> _SOURCE EXTRACT_:
#####

From 319e5402e35429943d80ba136f27e6185410e6f5 Mon Sep 17 00:00:00 2001
From: AyoubKAZ <kazarayoub2004@gmail.com>
Date: Wed, 24 Dec 2025 15:20:53 +0100
Subject: [PATCH] Speed up COPY TO text CSV using SIMD

---
 src/backend/commands/copyto.c | 252 ++++++++++++++++++++++------------
 1 file changed, 167 insertions(+), 85 deletions(-)

diff --git a/src/backend/commands/copyto.c b/src/backend/commands/copyto.c
index e1306728509..b9d7b55f1ab 100644
--- a/src/backend/commands/copyto.c
+++ b/src/backend/commands/copyto.c
@@ -1268,38 +1268,63 @@ CopyAttributeOutText(CopyToState cstate, const char *string)
 	if (cstate->encoding_embeds_ascii)
 	{
 		start = ptr;
-		#ifndef USE_NO_SIMD
+		const char *end = ptr + strlen(ptr);
+
+		while ((c = *ptr) != '\0')
+		{
+#ifndef USE_NO_SIMD
+			/*
+			 * SIMD fast path: scan ahead for special characters.
+			 * We re-enter this path after handling each special character
+			 * to maximize the benefit of vectorization.
+			 */
 			{
-				const char* end = ptr + strlen(ptr);
-				while (ptr + sizeof(Vector8) <= end) {
-					Vector8 chunk;
-					Vector8 control_mask;
-					Vector8 backslash_mask;
-					Vector8 delim_mask;
-					Vector8 special_mask;
-					uint32 mask;
+				
+				while (ptr + sizeof(Vector8) <= end)

#####

> _EXTRACTED MATERIAL_:
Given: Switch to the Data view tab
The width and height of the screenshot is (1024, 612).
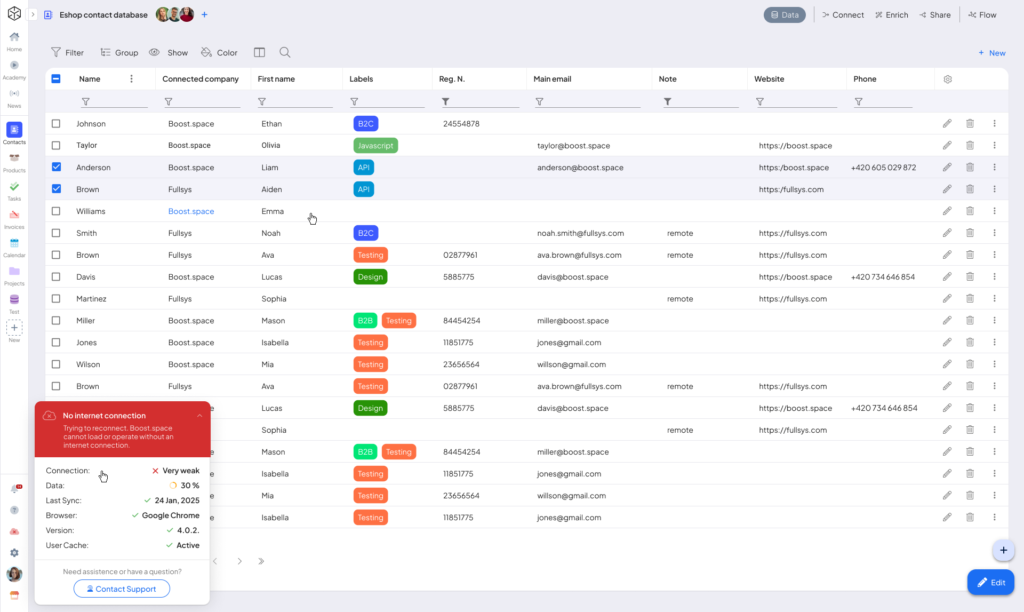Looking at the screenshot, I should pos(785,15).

#####

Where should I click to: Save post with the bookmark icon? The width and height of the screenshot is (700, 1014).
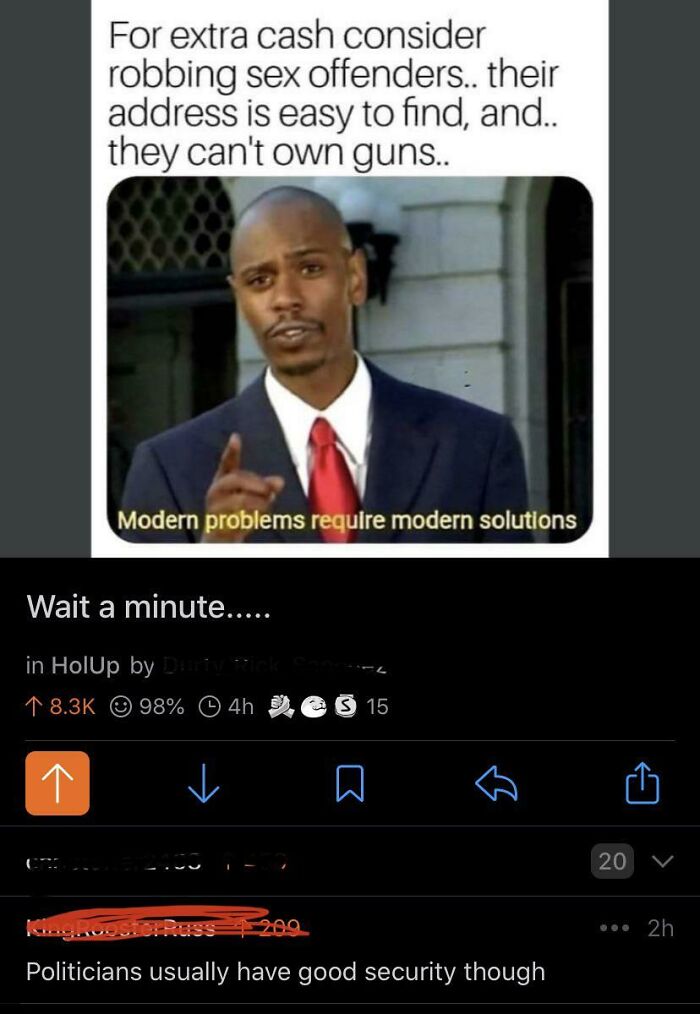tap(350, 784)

#####

> _ACTIONS TO TAKE_:
1. Reproduce the part of the SIMD patch above between "if (cstate->encoding_embeds_ascii)" and "benefit of vectorization.", inclusive.
2. In the SIMD patch, list every variable name declared with the type Vector8.

> _RESPONSES BY TASK_:
1.
if (cstate->encoding_embeds_ascii)
 	{
 		start = ptr;
-		#ifndef USE_NO_SIMD
+		const char *end = ptr + strlen(ptr);
+
+		while ((c = *ptr) != '\0')
+		{
+#ifndef USE_NO_SIMD
+			/*
+			 * SIMD fast path: scan ahead for special characters.
+			 * We re-enter this path after handling each special character
+			 * to maximize the benefit of vectorization.

2. chunk, control_mask, backslash_mask, delim_mask, special_mask